(Supplied text)
##############################

In July 2019, the EC issued preliminary findings in its investigation into Amazon’s dual role as an online retailer and provider of an online marketplace. The EC found that Amazon appears to use data obtained through its role as a marketplace provider (on other retailers, their prices, products and transactions) for its own advantage as an online retailer (in potential contravention of both Articles 101 and 102).7

In October 2019, as part of the Broadcom investigation, the EC ordered the company to stop applying certain contractual provisions that gave customers commercial advantages (rebates, non-price advantages) under the condition that they purchase Broadcom’s systems-on-a-chip for TV set-top boxes and modems exclusively or quasi-exclusively. The EC concluded that interim measures for a period of up to three years were warranted in order to prevent serious and irreparable damage to competition, as otherwise a number of future tenders would have been affected and other chipset suppliers would have been unable to compete with Broadcom.

Outlook — What to Expect in 2020?


  • We expect strong enforcement by the EC in all areas of EU competition law, as set out in the mission letter of President von der Leyen.
  • A clear priority of Commissioner Vestager will be tackling the issues around big tech and digital topics (data, AI and platforms). There will be a sector inquiry into digital platforms, possibly big tech legislation, and the EC may impose far-reaching measures in abuse of dominance investigations concerning fast-moving markets (interim measures, restorative remedies).

##############################

(Study questions)
a) Repeat the stretch of the EU competition passage from "Outlook — What" through "measures, restorative remedies).", swapping "big tech" for "large technology companies".
b) According to the EU competition passage, for how long a period did the EC conclude that interim measures against Broadcom were warranted?
c) Translate this sentence from the EU competition passage into Spanish: "We expect strong enforcement by the EC in all areas of EU competition law, as set out in the mission letter of President von der Leyen."

(Provided data)
##############################

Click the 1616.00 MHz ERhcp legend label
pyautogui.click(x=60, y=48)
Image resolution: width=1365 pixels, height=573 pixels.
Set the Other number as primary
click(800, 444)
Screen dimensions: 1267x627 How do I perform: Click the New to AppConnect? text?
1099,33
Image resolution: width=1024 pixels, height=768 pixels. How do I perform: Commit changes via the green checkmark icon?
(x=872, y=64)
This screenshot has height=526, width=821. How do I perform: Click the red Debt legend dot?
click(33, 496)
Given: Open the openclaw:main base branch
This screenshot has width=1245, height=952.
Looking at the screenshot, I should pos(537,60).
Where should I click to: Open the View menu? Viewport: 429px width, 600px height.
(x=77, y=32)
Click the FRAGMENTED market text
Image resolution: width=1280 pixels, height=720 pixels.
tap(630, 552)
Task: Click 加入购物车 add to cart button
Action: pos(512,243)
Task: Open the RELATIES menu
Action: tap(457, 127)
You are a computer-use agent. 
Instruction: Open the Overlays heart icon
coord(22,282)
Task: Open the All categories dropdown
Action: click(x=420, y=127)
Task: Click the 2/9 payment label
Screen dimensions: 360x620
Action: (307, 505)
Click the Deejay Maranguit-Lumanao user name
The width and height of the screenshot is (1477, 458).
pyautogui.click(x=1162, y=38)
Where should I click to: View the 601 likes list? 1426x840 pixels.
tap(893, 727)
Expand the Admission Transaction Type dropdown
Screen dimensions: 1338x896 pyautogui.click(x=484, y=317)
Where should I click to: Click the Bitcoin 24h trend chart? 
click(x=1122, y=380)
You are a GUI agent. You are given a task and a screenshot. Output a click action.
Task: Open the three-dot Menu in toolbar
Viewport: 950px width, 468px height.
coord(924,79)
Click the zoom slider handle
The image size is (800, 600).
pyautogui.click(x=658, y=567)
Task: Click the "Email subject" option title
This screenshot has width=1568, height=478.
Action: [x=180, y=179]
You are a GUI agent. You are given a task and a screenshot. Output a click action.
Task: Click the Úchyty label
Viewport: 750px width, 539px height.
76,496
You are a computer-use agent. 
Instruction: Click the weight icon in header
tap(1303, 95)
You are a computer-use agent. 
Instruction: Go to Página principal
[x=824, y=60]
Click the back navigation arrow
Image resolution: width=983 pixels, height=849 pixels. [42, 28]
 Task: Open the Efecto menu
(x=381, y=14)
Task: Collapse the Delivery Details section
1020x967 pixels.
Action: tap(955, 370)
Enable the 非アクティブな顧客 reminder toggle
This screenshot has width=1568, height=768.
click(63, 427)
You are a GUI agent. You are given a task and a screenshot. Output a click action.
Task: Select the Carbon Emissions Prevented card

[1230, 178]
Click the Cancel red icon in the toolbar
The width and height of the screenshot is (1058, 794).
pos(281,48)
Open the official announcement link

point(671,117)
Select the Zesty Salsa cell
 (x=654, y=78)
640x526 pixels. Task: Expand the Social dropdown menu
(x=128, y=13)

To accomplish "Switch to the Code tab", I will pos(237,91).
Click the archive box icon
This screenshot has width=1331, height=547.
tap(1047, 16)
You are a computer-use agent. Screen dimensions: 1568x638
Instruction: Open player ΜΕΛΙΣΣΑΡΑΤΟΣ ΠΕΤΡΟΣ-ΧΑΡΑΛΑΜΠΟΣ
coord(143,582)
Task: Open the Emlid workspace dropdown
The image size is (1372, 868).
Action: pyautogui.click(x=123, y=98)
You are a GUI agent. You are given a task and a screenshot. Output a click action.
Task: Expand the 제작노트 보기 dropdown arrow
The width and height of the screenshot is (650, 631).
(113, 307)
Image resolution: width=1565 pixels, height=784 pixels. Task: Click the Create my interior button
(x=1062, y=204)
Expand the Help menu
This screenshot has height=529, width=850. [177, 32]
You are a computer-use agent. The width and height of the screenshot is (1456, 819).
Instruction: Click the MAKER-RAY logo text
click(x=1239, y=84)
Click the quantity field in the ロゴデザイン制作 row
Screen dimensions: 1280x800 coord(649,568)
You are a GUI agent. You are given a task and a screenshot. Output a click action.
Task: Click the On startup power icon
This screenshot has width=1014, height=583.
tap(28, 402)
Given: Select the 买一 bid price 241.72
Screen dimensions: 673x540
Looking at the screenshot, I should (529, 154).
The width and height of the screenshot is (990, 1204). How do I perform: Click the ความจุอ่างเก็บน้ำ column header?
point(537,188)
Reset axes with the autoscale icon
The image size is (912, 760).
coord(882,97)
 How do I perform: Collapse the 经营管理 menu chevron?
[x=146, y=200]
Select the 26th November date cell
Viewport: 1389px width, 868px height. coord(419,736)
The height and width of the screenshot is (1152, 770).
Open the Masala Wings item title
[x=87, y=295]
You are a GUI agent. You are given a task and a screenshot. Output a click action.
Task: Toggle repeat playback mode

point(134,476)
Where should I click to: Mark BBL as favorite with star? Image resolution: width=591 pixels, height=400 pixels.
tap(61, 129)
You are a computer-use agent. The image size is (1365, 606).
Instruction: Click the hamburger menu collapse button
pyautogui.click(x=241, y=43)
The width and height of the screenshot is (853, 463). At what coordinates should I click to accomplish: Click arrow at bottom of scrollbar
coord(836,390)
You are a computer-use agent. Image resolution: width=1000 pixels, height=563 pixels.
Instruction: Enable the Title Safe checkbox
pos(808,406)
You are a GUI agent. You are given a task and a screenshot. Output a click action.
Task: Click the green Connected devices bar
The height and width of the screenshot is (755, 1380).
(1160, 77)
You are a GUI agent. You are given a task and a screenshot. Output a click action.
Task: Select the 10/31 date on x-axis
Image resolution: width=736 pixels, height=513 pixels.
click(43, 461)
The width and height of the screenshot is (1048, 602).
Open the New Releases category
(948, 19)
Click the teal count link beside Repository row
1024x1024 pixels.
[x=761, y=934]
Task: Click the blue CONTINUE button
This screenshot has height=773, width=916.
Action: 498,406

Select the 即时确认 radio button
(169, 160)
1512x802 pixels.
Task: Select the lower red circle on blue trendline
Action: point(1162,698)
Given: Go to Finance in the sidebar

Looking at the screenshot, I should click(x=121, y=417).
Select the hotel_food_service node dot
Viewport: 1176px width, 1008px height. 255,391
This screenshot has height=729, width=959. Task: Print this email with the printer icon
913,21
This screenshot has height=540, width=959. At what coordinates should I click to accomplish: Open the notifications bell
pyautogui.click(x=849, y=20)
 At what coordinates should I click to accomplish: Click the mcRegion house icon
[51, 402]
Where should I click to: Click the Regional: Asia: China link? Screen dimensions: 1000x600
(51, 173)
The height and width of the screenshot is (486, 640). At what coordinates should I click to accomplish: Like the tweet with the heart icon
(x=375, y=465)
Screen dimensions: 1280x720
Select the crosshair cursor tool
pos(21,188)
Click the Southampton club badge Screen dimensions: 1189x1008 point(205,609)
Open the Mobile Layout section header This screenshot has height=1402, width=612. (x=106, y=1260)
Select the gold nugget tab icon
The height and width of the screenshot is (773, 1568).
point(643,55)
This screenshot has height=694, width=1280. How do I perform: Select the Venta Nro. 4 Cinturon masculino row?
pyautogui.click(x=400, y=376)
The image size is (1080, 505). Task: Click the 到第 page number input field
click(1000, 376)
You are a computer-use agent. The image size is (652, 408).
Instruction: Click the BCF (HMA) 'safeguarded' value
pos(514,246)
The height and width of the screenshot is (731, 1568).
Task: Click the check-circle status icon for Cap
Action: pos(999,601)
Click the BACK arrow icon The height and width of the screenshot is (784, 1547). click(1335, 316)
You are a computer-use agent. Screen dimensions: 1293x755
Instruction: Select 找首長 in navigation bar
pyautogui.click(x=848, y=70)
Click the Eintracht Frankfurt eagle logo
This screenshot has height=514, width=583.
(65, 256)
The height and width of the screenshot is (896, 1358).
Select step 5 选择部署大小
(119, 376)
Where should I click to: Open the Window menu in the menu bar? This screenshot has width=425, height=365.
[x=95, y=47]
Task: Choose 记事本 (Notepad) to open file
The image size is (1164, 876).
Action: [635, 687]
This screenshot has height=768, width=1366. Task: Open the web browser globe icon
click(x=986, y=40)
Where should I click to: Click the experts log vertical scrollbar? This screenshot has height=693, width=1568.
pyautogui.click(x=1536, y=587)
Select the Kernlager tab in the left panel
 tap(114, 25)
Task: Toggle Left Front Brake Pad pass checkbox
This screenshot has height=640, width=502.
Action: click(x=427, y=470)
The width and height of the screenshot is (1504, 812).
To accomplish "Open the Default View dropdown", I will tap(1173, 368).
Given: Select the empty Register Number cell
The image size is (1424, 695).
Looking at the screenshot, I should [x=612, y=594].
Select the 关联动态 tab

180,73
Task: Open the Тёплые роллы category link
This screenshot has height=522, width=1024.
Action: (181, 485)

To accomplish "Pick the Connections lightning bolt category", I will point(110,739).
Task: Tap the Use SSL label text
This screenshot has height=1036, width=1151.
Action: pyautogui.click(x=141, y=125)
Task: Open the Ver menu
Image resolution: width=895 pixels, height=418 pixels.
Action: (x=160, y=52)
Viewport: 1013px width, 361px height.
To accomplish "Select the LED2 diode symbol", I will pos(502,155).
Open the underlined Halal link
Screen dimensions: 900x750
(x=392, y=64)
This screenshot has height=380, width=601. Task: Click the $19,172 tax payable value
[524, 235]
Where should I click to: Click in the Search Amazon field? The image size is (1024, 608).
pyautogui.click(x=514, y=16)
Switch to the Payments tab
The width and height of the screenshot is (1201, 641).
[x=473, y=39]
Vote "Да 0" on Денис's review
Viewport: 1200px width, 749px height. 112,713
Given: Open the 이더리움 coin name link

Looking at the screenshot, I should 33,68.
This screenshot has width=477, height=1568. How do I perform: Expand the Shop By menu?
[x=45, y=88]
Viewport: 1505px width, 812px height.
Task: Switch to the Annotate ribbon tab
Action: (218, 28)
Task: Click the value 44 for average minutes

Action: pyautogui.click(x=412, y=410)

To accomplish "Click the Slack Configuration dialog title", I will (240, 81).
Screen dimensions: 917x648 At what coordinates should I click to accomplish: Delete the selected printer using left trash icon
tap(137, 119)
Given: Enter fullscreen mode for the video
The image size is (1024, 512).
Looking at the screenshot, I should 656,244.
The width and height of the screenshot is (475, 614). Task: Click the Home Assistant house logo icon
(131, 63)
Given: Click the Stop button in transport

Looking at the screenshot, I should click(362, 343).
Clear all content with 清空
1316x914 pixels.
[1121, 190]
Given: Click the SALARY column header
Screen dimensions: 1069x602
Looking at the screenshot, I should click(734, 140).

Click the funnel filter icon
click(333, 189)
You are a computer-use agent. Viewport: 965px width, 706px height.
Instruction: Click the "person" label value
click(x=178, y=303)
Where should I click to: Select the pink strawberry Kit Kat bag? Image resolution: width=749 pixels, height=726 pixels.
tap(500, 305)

##############################

(Answers)
a)
Outlook — What to Expect in 2020?


  • We expect strong enforcement by the EC in all areas of EU competition law, as set out in the mission letter of President von der Leyen.
  • A clear priority of Commissioner Vestager will be tackling the issues around large technology companies and digital topics (data, AI and platforms). There will be a sector inquiry into digital platforms, possibly large technology companies legislation, and the EC may impose far-reaching measures in abuse of dominance investigations concerning fast-moving markets (interim measures, restorative remedies).

b) Up to three years.

c) Esperamos una aplicación rigurosa por parte de la CE en todos los ámbitos del derecho de la competencia de la UE, tal como se establece en la carta de misión de la presidenta von der Leyen.